One of the maids came clattering across the courtyard with a steaming tray which she passed in to Hornblower through the open window.

There was a platter of bread and three bowls of a black liquid which Hornblower was later to come to recognize as coffee — what blockaded France had come to call coffee.

It was no pleasanter than the infusion of burnt crusts which Hornblower had sometimes drunk on shipboard during a long cruise without the opportunity of renewing cabin stores, but it was warm and stimulating at that time in the morning.

"We have no sugar, sir," said the maid apologetically.

"It doesn't matter," answered Hornblower, sipping thirstily.

"It is a pity the poor wounded officer has to travel," she went on.

"These wars are terrible."

She had a snub nose and a wide mouth and big black eyes — no one could call her attractive, but the sympathy in her voice was grateful to a man who was a prisoner.

Brown was propping up Bush's shoulders and holding a bowl to his lips.

He took two or three sips and turned his head away.

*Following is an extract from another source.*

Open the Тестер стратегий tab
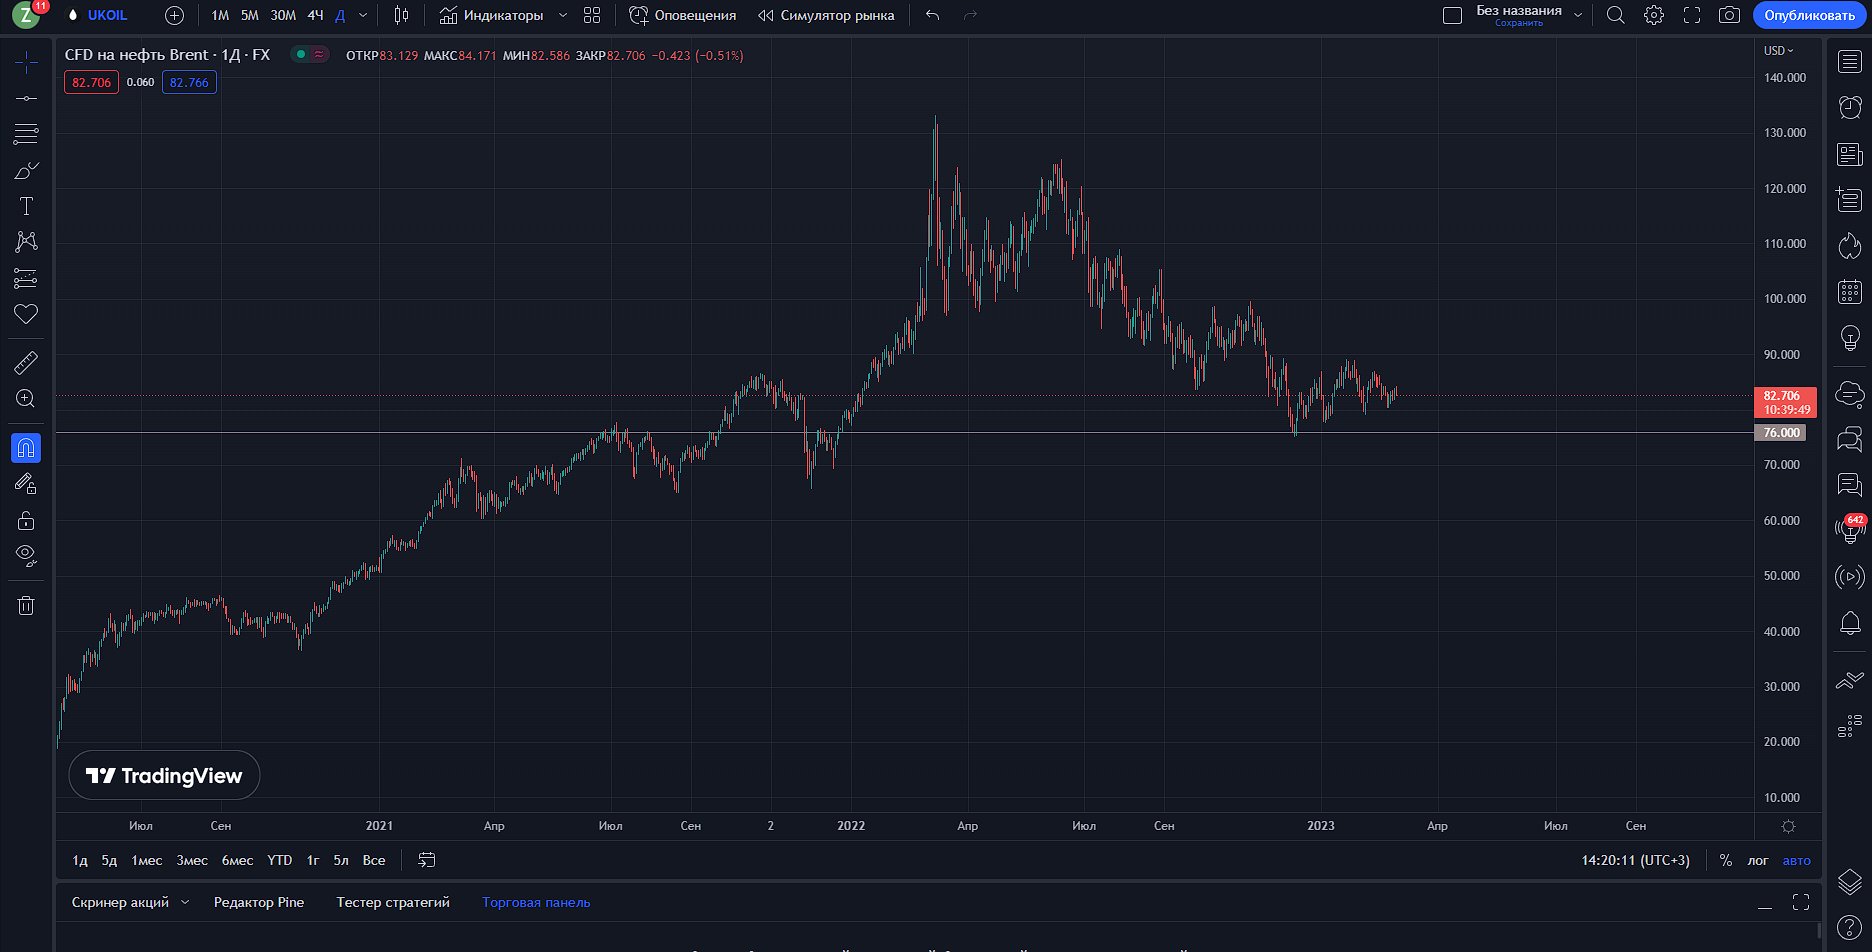 (393, 902)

The coach rocked as two men scrambled up on to the box.

"Stand away, there!" roared the sergeant.

The coach lurched and rolled and wheeled round out of the gates, the horses' hoofs clattering loud on the cobbles, and the last Hornblower saw of the maid was the slight look of consternation on her face as she realized that she had lost the breakfast tray for good.

The road was bad, judging by the way the coach lurched; Hornblower heard a sharp intake of breath from Bush at one jerk.

He remembered what the swollen and inflamed stump of Bush's leg looked like; every jar must be causing him agony.

He moved up the seat to the stretcher and caught Bush's hand.

"Don't you worry yourself, sir," said Bush. "I'm all right."

Even while he spoke Hornblower felt him grip tighter as another jolt caught him unexpectedly.

"I'm sorry, Bush," was all he could say; it was hard for the captain to speak at length to the lieutenant on such personal matters as his regret and unhappiness.

"We can't help it, sir," said Bush, forcing his peaked features into a smile.

That was the main trouble, their complete helplessness.

Hornblower realized that there was nothing he could say, nothing he could do.

The leather-scented stuffiness of the coach was already oppressing him, and he realized with horror that they would have to endure this jolting prison of theirs for another twenty days, perhaps, before they should reach Paris.

He was restless and fidgety at the thought of it, and perhaps his restlessness communicated itself by contact to Bush, who gently withdrew his hand and turned his head to one side, leaving his captain free to fidget within the narrow confines of the coach.

Still there were glimpses of the sea to be caught on one side, and of the Pyrenees on the other.